* Activity *
Every line from the line containing "Given: Open the Startup settings page" to the end of the data must appear in the answer exactly as it appears there, and nothing else.

* Items listed in a dataset *

# # #

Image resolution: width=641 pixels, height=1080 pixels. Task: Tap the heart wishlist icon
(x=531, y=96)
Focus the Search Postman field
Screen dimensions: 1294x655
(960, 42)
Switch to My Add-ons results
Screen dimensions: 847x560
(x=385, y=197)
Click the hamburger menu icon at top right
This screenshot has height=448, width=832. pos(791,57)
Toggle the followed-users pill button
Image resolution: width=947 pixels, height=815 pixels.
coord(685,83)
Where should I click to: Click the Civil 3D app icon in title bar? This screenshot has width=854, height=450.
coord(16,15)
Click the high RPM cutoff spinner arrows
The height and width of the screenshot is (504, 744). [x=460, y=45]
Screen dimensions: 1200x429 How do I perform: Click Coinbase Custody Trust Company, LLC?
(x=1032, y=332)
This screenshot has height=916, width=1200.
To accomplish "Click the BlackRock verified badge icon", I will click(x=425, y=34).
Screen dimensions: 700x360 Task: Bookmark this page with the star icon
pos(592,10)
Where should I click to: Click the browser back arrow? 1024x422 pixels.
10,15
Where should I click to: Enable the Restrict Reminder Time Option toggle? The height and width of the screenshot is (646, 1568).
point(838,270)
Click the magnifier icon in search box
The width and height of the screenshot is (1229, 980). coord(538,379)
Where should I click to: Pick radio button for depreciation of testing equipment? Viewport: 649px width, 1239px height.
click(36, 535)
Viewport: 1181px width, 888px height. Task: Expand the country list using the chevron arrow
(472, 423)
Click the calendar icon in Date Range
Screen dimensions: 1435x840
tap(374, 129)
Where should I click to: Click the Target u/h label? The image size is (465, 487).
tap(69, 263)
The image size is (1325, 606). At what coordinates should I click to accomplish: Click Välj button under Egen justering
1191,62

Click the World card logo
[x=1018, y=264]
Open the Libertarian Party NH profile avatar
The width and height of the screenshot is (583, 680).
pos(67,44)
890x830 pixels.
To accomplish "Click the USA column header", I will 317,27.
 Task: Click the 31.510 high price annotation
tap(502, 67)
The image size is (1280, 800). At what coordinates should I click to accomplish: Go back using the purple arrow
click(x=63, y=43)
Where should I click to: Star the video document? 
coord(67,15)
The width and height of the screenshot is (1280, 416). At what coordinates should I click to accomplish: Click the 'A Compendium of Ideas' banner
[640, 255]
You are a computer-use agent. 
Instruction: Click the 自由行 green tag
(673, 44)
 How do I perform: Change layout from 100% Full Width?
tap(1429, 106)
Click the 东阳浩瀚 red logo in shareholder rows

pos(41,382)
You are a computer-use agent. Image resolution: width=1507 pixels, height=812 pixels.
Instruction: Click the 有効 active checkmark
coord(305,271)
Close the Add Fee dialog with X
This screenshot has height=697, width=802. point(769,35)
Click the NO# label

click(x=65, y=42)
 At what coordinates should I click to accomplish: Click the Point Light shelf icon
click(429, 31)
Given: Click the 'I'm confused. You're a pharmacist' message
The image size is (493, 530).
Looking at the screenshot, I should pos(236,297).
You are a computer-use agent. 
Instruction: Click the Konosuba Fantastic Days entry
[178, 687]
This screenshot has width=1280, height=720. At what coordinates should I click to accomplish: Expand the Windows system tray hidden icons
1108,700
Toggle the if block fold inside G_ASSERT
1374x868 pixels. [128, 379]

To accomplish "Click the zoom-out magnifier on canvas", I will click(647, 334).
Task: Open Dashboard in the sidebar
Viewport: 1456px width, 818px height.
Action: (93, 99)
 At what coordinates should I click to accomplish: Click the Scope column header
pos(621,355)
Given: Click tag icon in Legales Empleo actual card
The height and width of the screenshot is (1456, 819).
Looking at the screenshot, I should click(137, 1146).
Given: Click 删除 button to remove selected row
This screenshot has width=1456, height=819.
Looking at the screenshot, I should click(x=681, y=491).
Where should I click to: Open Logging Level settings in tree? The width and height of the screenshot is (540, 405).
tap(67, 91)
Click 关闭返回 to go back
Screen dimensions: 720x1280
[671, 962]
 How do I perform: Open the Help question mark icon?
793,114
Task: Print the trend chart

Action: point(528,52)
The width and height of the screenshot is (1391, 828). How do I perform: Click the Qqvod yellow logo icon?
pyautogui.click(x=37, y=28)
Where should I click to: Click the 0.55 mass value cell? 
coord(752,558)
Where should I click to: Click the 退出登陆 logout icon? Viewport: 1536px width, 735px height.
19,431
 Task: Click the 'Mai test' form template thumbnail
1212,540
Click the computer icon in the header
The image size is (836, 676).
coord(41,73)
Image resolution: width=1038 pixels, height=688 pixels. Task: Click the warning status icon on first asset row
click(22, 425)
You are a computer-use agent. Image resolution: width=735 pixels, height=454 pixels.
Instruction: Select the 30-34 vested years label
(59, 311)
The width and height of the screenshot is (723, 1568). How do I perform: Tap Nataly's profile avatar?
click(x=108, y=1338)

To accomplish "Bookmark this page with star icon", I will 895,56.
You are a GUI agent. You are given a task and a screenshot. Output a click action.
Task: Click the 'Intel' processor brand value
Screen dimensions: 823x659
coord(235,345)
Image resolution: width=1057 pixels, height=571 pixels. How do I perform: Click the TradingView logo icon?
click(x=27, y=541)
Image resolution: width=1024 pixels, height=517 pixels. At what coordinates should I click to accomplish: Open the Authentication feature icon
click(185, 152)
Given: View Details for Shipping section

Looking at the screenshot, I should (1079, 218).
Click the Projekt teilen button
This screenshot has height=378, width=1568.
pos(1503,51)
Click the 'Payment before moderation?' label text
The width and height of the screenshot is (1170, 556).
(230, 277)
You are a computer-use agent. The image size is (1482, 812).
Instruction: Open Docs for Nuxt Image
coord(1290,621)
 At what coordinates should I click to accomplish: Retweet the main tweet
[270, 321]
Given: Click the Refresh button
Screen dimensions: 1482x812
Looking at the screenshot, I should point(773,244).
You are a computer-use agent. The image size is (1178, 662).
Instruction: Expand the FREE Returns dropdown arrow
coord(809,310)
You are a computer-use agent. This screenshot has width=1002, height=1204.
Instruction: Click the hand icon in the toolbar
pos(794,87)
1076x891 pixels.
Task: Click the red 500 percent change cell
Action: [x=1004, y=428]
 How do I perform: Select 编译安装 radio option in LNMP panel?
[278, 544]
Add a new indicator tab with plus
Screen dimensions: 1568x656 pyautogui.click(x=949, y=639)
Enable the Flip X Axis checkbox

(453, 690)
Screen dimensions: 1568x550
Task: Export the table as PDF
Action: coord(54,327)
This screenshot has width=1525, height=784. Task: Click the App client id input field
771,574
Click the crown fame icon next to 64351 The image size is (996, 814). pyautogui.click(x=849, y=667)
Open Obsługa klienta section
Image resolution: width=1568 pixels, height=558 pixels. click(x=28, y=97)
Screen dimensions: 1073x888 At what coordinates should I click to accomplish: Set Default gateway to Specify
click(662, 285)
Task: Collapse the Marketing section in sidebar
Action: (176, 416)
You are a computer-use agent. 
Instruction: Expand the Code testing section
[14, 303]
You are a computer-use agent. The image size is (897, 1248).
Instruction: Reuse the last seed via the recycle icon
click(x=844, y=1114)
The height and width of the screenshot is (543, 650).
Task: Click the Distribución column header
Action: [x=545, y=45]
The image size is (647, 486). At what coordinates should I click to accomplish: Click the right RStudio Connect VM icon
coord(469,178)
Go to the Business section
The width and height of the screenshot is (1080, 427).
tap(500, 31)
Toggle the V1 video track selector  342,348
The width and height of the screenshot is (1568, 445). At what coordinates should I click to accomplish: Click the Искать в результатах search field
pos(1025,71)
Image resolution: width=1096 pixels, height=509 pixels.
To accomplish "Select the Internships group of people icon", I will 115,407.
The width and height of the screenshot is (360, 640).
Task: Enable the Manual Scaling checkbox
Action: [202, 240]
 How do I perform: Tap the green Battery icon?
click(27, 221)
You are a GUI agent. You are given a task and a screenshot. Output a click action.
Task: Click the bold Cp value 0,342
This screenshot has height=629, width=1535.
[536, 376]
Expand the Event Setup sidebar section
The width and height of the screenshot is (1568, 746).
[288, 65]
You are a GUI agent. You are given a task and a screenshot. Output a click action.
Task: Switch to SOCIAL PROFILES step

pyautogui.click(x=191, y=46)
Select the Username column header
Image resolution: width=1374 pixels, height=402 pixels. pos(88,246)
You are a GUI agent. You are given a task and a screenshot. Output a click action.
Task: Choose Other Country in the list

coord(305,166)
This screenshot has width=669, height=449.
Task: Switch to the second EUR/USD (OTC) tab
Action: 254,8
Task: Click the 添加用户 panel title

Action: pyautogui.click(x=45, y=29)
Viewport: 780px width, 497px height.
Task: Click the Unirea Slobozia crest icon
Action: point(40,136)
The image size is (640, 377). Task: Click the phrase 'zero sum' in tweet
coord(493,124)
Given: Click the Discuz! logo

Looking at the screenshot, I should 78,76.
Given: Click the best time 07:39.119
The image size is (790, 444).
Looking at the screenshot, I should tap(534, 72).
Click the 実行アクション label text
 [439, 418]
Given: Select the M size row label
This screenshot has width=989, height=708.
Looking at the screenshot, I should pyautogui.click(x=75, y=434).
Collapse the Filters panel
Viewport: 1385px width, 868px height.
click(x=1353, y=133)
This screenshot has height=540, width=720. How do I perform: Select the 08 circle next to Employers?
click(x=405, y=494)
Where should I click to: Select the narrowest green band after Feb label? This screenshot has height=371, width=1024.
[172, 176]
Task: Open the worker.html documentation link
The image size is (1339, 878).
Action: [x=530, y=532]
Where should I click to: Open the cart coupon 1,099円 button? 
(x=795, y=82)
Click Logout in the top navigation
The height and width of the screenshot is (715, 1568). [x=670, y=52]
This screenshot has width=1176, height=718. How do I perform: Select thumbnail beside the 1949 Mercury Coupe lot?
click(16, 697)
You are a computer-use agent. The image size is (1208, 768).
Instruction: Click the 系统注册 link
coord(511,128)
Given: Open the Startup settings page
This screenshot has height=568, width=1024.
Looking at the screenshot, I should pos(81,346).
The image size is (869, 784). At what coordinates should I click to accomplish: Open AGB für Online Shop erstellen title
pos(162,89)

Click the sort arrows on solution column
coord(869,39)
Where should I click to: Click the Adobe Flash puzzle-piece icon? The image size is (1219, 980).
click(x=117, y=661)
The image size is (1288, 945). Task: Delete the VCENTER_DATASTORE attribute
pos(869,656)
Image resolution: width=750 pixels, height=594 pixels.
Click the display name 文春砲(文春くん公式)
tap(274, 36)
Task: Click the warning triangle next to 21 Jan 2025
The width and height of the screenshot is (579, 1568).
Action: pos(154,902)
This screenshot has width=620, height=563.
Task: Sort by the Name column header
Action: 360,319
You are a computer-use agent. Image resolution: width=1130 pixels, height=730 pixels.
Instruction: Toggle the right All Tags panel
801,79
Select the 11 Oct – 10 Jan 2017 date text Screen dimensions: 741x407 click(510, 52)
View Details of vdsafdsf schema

# # #

* Problem solution *
Given: Open the Startup settings page
This screenshot has height=568, width=1024.
Looking at the screenshot, I should pos(81,346).
The image size is (869, 784). At what coordinates should I click to accomplish: Open AGB für Online Shop erstellen title
pos(162,89)

Click the sort arrows on solution column
coord(869,39)
Where should I click to: Click the Adobe Flash puzzle-piece icon? The image size is (1219, 980).
click(x=117, y=661)
The image size is (1288, 945). Task: Delete the VCENTER_DATASTORE attribute
pos(869,656)
Image resolution: width=750 pixels, height=594 pixels.
Click the display name 文春砲(文春くん公式)
tap(274, 36)
Task: Click the warning triangle next to 21 Jan 2025
The width and height of the screenshot is (579, 1568).
Action: pos(154,902)
This screenshot has width=620, height=563.
Task: Sort by the Name column header
Action: 360,319
You are a computer-use agent. Image resolution: width=1130 pixels, height=730 pixels.
Instruction: Toggle the right All Tags panel
801,79
Select the 11 Oct – 10 Jan 2017 date text Screen dimensions: 741x407 click(510, 52)
View Details of vdsafdsf schema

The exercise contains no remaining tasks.